General warrants are not obtained by presenting probable cause of crime to judges and identifying the person from whom data is to be seized, as the Constitution requires. Rather, general warrants authorize a government agent to obtain whatever he wants from whomever he wants it.
These general warrants came about through a circuitous route of presidential, congressional and judicial infidelity to the Constitution during the past 35 years. The standard that the government must meet to obtain a warrant from a FISA court judge repeatedly has been lessened from the constitutional requirement of probable cause with a short jump for NSA lawyers to persuade FISA court judges to sign general warrants for all communications of everyone in America.
The NSA argued that it was not accessing the content of these communications; it was merely storing metadata and then using algorithms to determine who was talking to whom.
This was all done in secret — so secret that the president would lie about it; so secret that Congress, which supposedly authorized it, was unaware of it; and so secret that the FISA court judges themselves do not have access to their own court records. (Only the NSA does.)

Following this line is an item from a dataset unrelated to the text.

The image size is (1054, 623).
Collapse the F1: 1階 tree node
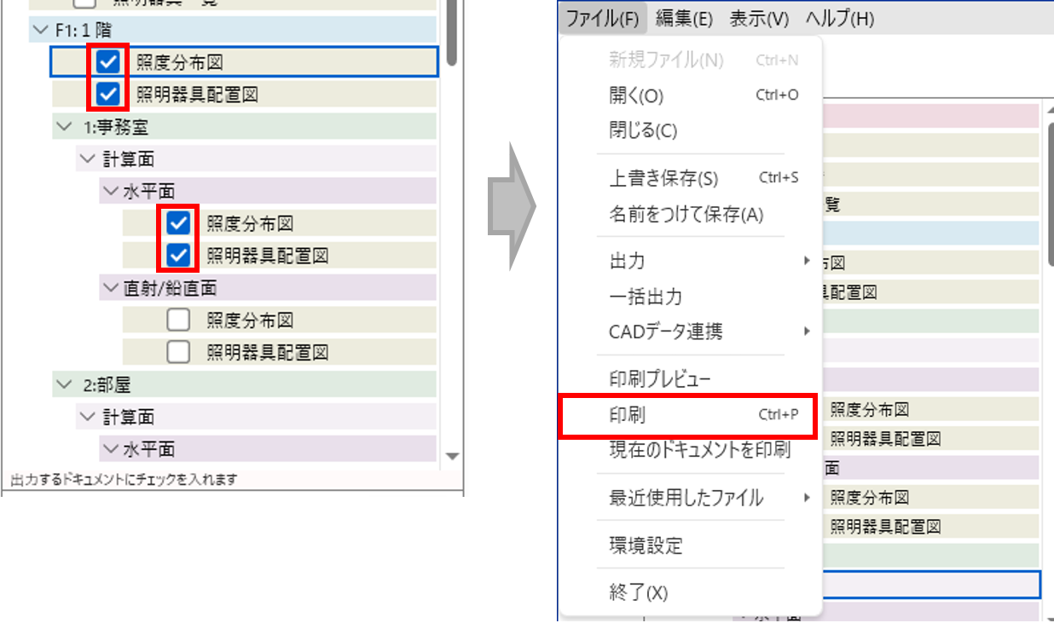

It was to further this public facade that Mr. Clapper lied to the Senate Intelligence Committee last year when he replied to a question from Mr. Wyden about whether the NSA was collecting massive amounts of data on hundreds of millions of Americans by replying, “No” and then adding, “Not wittingly.” The stated caveat in the NSA facade was a claim that if its agents wanted to review the content of any data the NSA was storing, they identified that data and sought a warrant for it.
This second round of warrants is as unconstitutional as the first round because these warrants, too, are based on NSA whims, not probable cause of crime. Yet it is this second round of warrants that Mr. Clapper’s letter revealed did not always exist.
Mr. Snowden, in an act of great personal sacrifice and historic moral courage, directly refuted Mr. Clapper by telling reporters that the NSA possessed not just metadata, but also content — meaning the actual emails, text messages and recordings of telephone calls. He later revealed that the NSA also has the content of the telephone bills, bank statements, utility bills and credit card bills of everyone in America.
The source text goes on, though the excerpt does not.